おみかん
@omikan
2026年8月11日
スローターハウス5
カート・ヴォネガット,
カート・ヴォネガット・ジュニア,
伊藤典夫,
和田誠
読み終わった
主人公は「けいれん的時間旅行者」という設定だけど、まさにこの言葉に集約されていて、この主人公は、「けいれん的人生を送らざるを得なかった」。

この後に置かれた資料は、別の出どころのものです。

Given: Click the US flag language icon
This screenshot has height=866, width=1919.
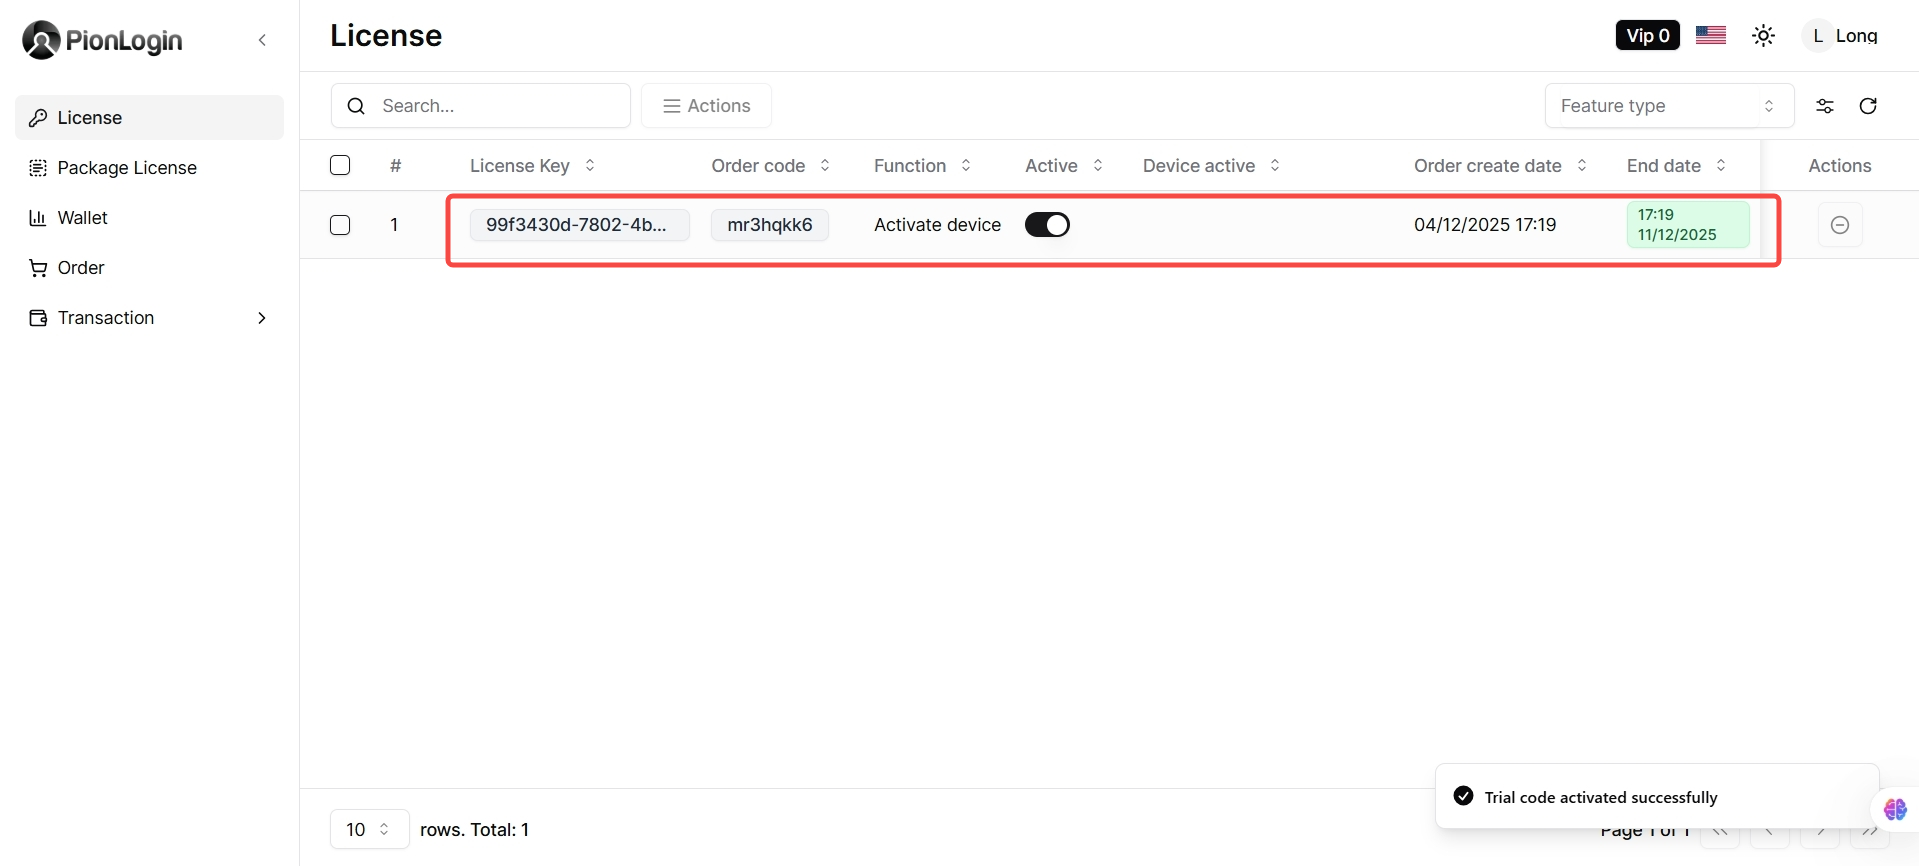Looking at the screenshot, I should [1710, 36].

妙に滑稽な登場人物、頓珍漢な設定と入り乱れた構成、どこか無機質な主人公など、この作品の奇妙さは、この小説がずっとドレスデンの戦禍の中に閉じ込められているからじゃないのか。
まともなものは何一つ無い…。
精神の秩序は破壊され、茶番と皮肉に覆われる。
絶望…。
褒めてます。
(追記)
あとを引く面白さ。2日前に読み終わったこの本のことをまだ考えている。
ヴォネガットは、結局、こんなふうにしか書けなかったんじゃないか。
こんなふうにとは、とっちらかって、人間が皆んなボードゲームのピンみたいに軽くて無機質で。
それを作品に昇華したのは、やっぱり本当にすごい。
ヴォネガットはわかってやってる。ドレスデンは、戦争は、こう書くしかないと。